Tuesday, April 3, 2012

Staff Pick: The House of Silk: a Sherlock Holmes novel by Anthony Horowitz

I love a good mystery and I love Sherlock Holmes stories (M). Ever since I first read The Hound of the Baskervilles when I was twelve, I have been irreversibly hooked on Sir Arthur Conan Doyle's stories.

Lately, Sherlock Holmes is everywhere: in the Guy Ritchie films, as a modern-day hero, in the BBC’s television series “Sherlock”, and for the first time in its 125-year history, the Arthur Conan Doyle Estate has “commissioned” the well-known English author Anthony Horowitz to write a new Sherlock Holmes novel, The House of Silk (M).

The novelist and screenwriter, Anthony Horowitz, has written many children’s and young adults’ novels, including the Power of Five, Alex Rider and the Diamond Brothers series. He is also the creator of Foyle’s War, Midsomer Murders and Collision television series.

When I started reading The House of Silk there was a lot of pressure on the author. Will Horowitz recapture the style of Sherlock Holmes’ adventures? Will I re-experience the same sense of excitement from the mystery that it did when I was a teenager? Will the story thrill me? And my answer to all these questions is yes!

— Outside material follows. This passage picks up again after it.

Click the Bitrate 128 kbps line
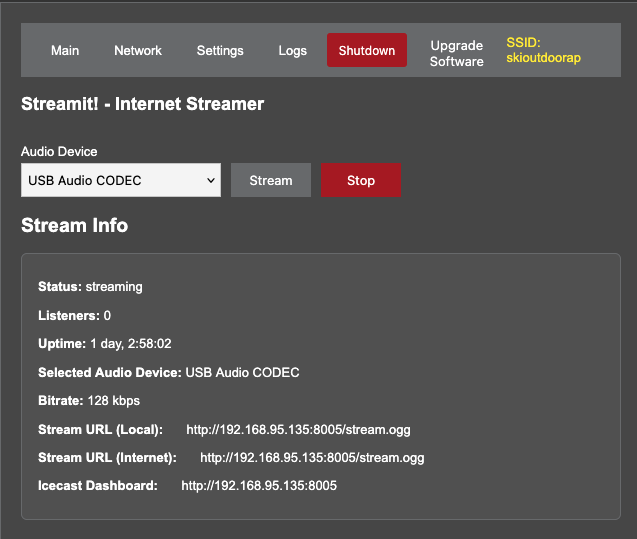 click(x=89, y=401)
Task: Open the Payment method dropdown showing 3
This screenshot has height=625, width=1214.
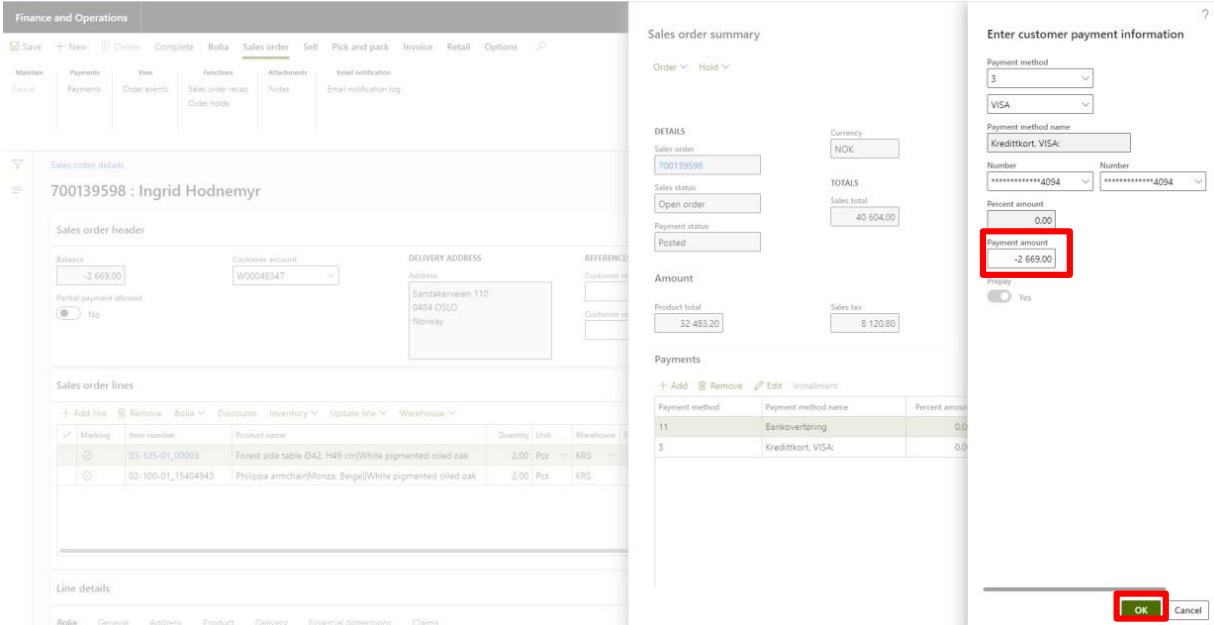Action: point(1039,78)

The case takes place in November, 1890. The adventure itself according to Dr Watson was too “monstrous” to be published then, so he sealed its publication for 100 years. London, 1890. 221B Baker St. A fine art dealer named Edmund Carstairs visits Sherlock Holmes and Dr John Watson to beg for their help. He is being menaced by a strange man in a flat cap - a wanted criminal who seems to have followed him all the way from America. In the days that follow, his home is robbed, his family is threatened. And then the first murder takes place...” - Back cover.

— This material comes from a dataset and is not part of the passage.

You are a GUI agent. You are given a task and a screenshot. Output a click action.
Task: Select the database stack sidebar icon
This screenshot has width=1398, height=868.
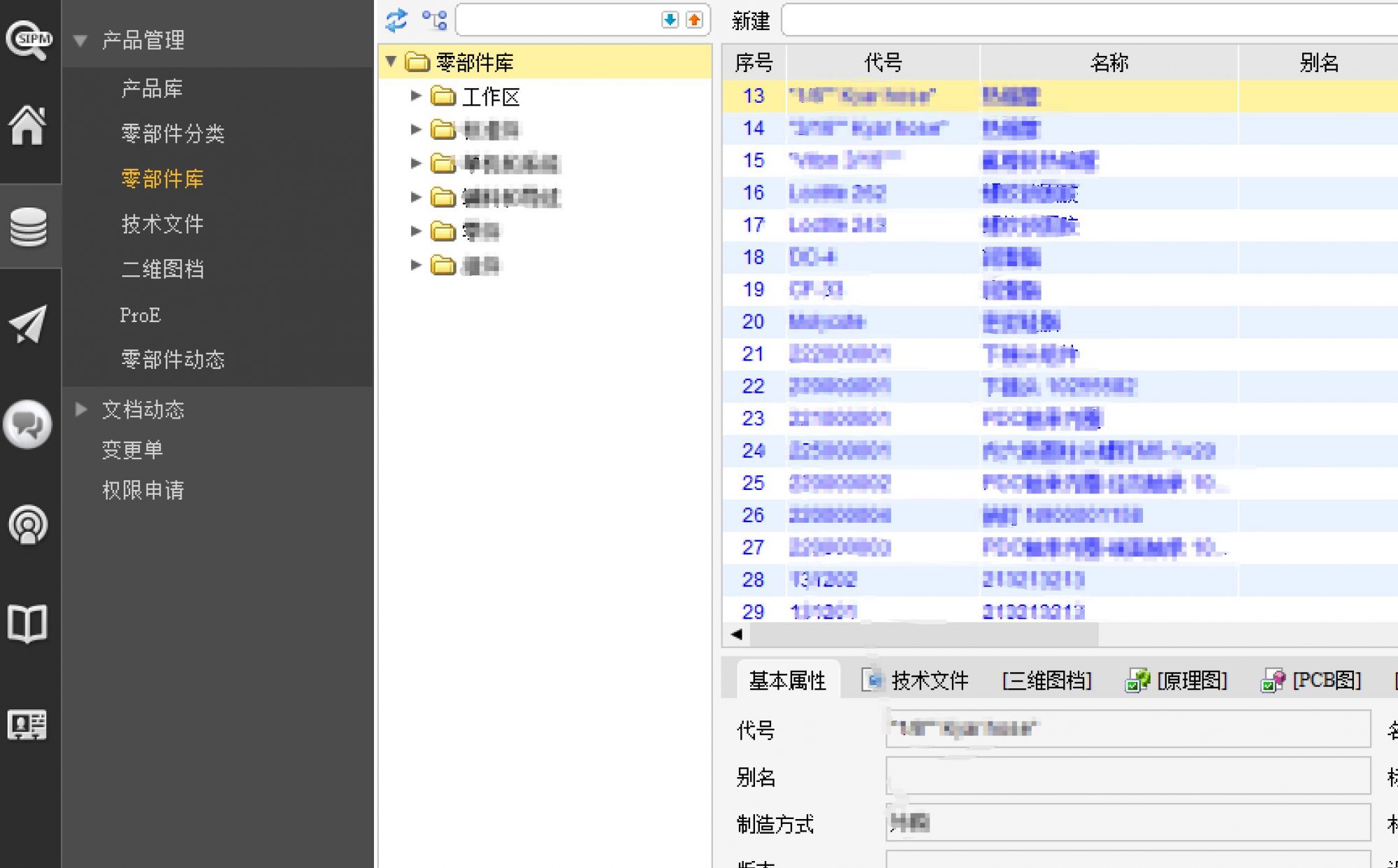tap(29, 227)
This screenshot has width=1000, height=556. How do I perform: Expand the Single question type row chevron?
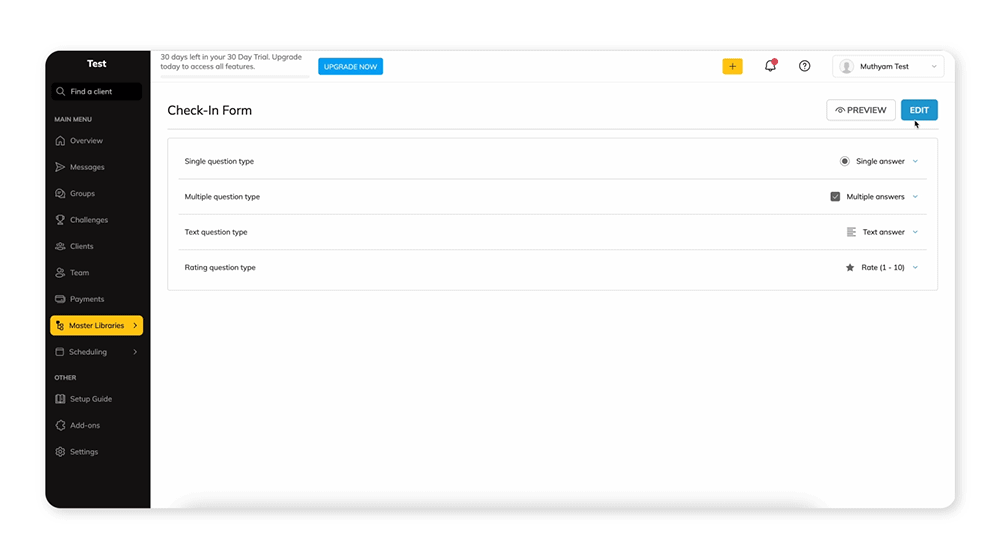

Horowitz took this responsibility seriously. In an address to the Sherlock Holmes Society of London, he expressed the 10 “rules” he followed to stay true to Doyle which I found interesting:

1. No over the top action.
2. No women love interests for Holmes.
3. No gay references between Holmes and Watson.
4. No walk on appearances by famous people.
5. No drugs taken by Holmes.
6. Do your research and get the details right.
7. Use the right language - 19th century English.
8. Not too many murders.
9. Include best known characters.
10. When doing publicizing for book don't wear a deerstalker hat or smoke a pipe.

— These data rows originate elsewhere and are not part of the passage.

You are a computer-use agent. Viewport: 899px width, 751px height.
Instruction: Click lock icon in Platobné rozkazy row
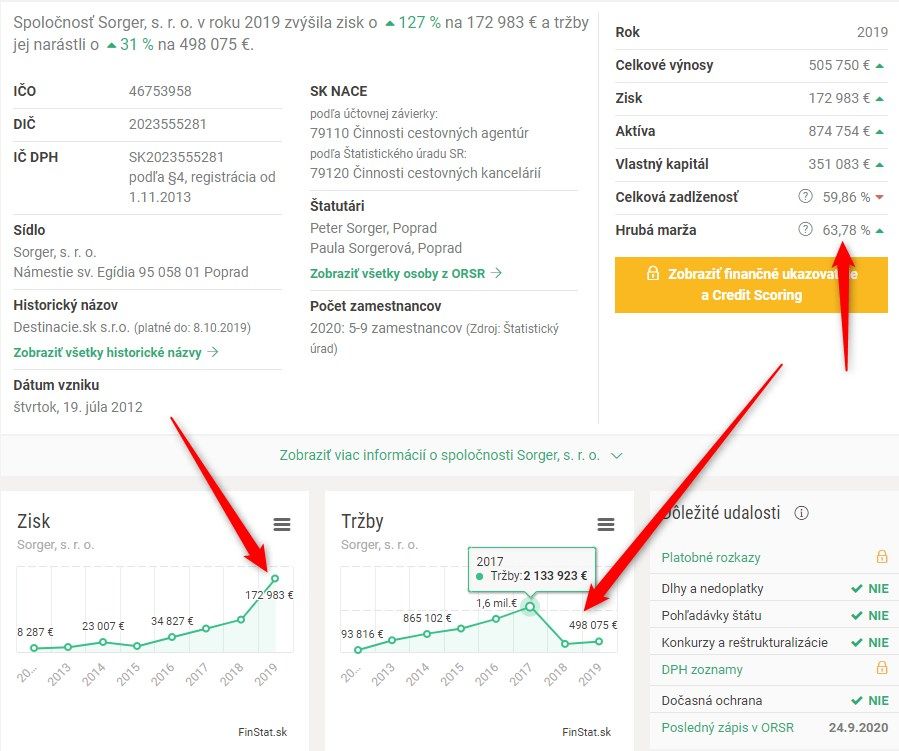[x=881, y=557]
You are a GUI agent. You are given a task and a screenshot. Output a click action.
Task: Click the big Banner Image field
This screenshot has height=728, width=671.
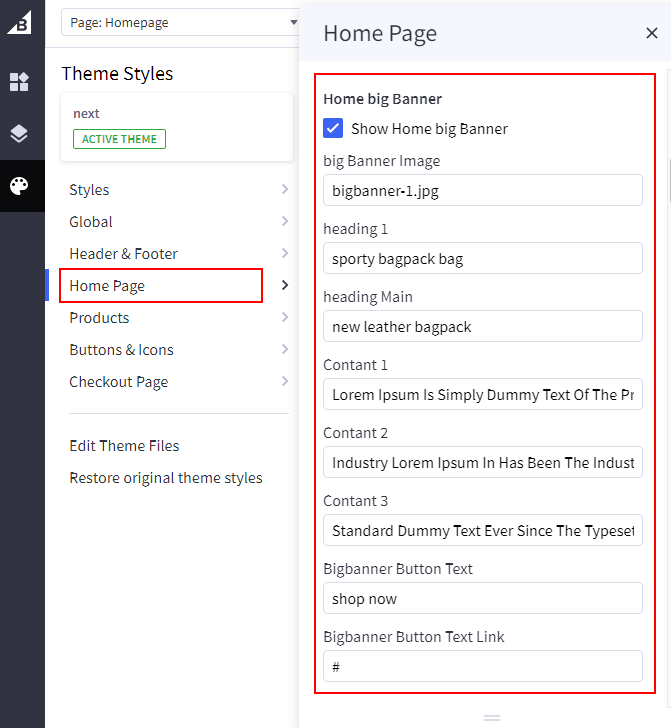click(483, 191)
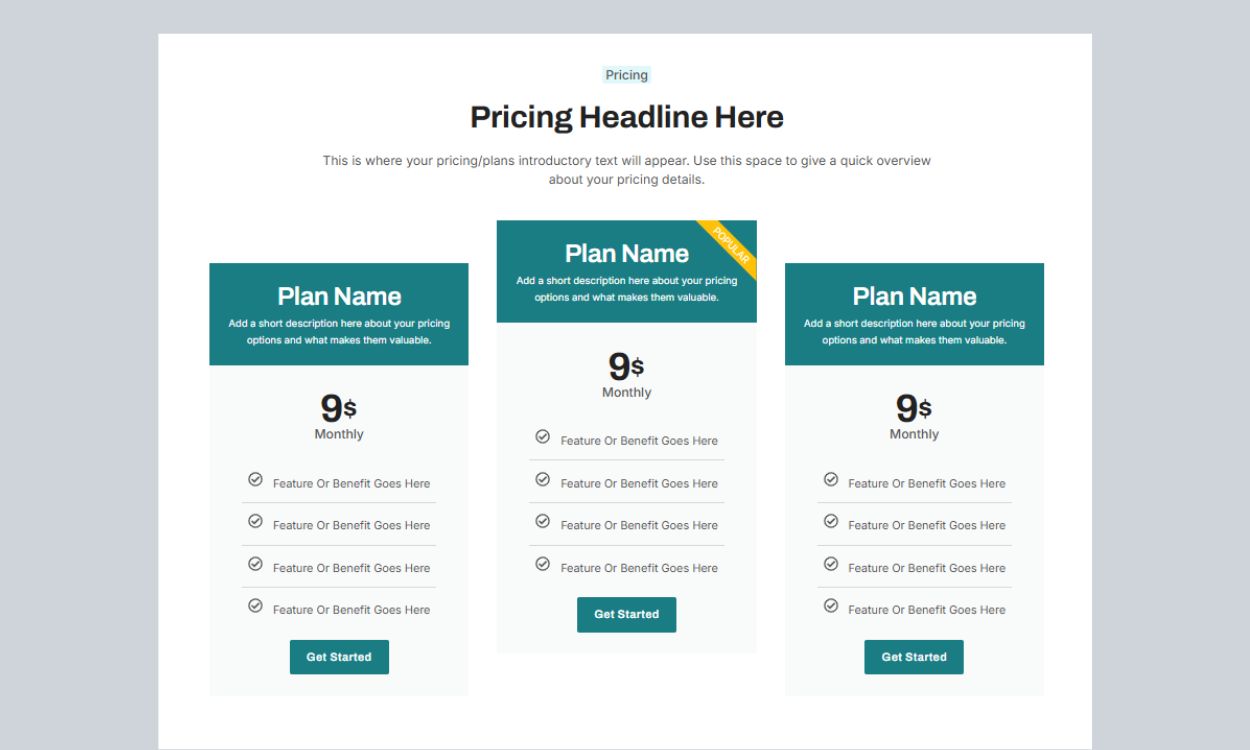Click the 9$ price in the left plan
Image resolution: width=1250 pixels, height=750 pixels.
[338, 408]
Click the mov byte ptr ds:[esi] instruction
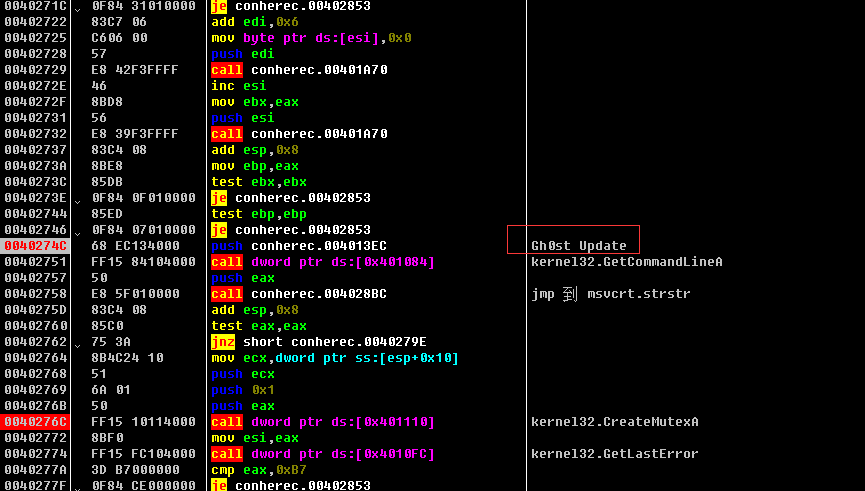This screenshot has height=491, width=865. point(311,38)
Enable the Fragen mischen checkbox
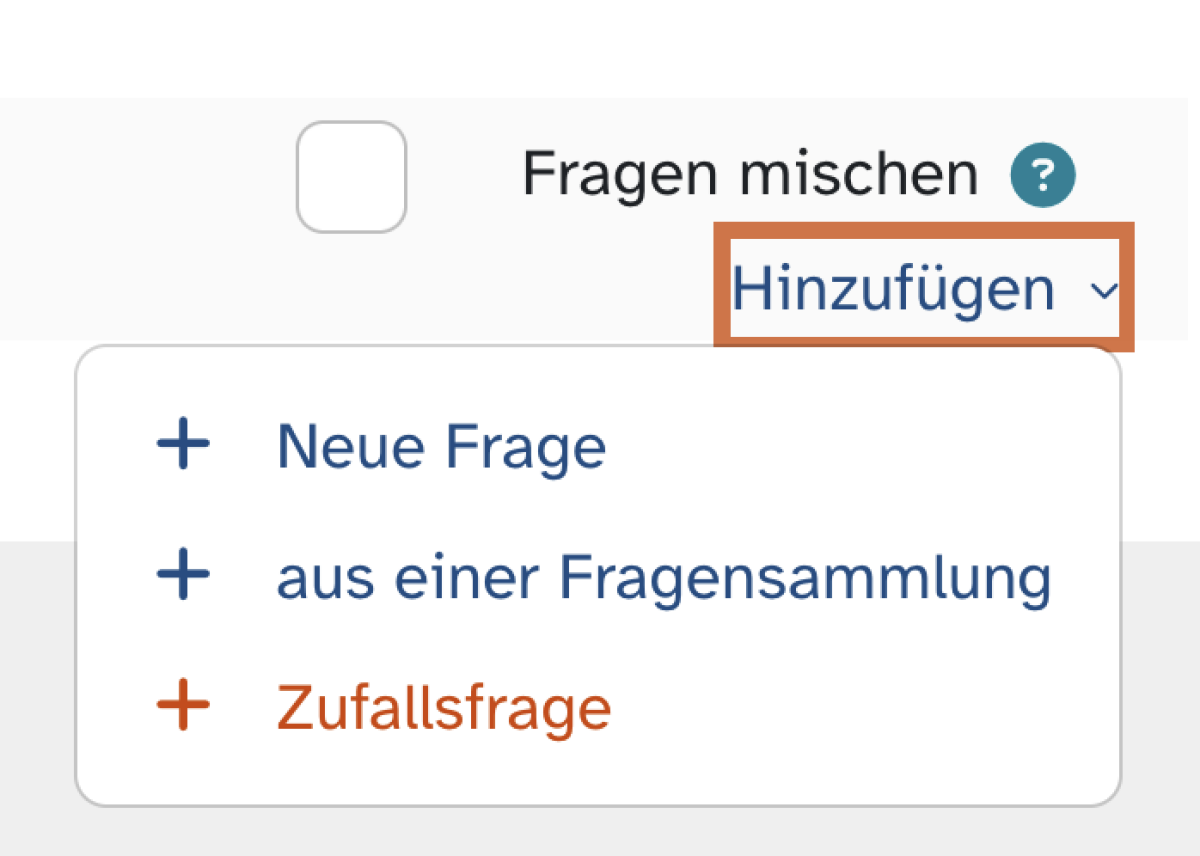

In my opinion, Horowitz has done a great job of capturing the storytelling tone and atmosphere of the original works. His Victorian London is just as dark and dirty, his characters are as charismatic, proud and plain evil. The plot is clever and full of twists. The crimes are intricate. A full cast of well-known characters (Mrs. Hudson, Baker Street Irregulars, Inspector Lestrade, Sherlock’s brother Mycroft and even Moriarty) make a welcome appearance. There are plenty of references to the original novels to keep Sherlock's fans pleased. I found the story darker and faster- paced than the original works. However, I think that The House of Silk will be appealing to both old Sherlock fans and first-time readers.

I had a wonderful time reading the novel. To my mind this story is a good addition to the Holmes adventures. But I am curious to hear opinions of other Sherlock Holmes’ fans. Do you think the portrait of Sherlock Holmes is accurate? Are these Holmes and Watson we know and love?

1 comment:

  1. I thought this was a great read. It does read a bit faster than the original tales, but I think that's a good fit for a modern audience. The setting and use of characters felt very authentic - a great addition to the Holmes canon!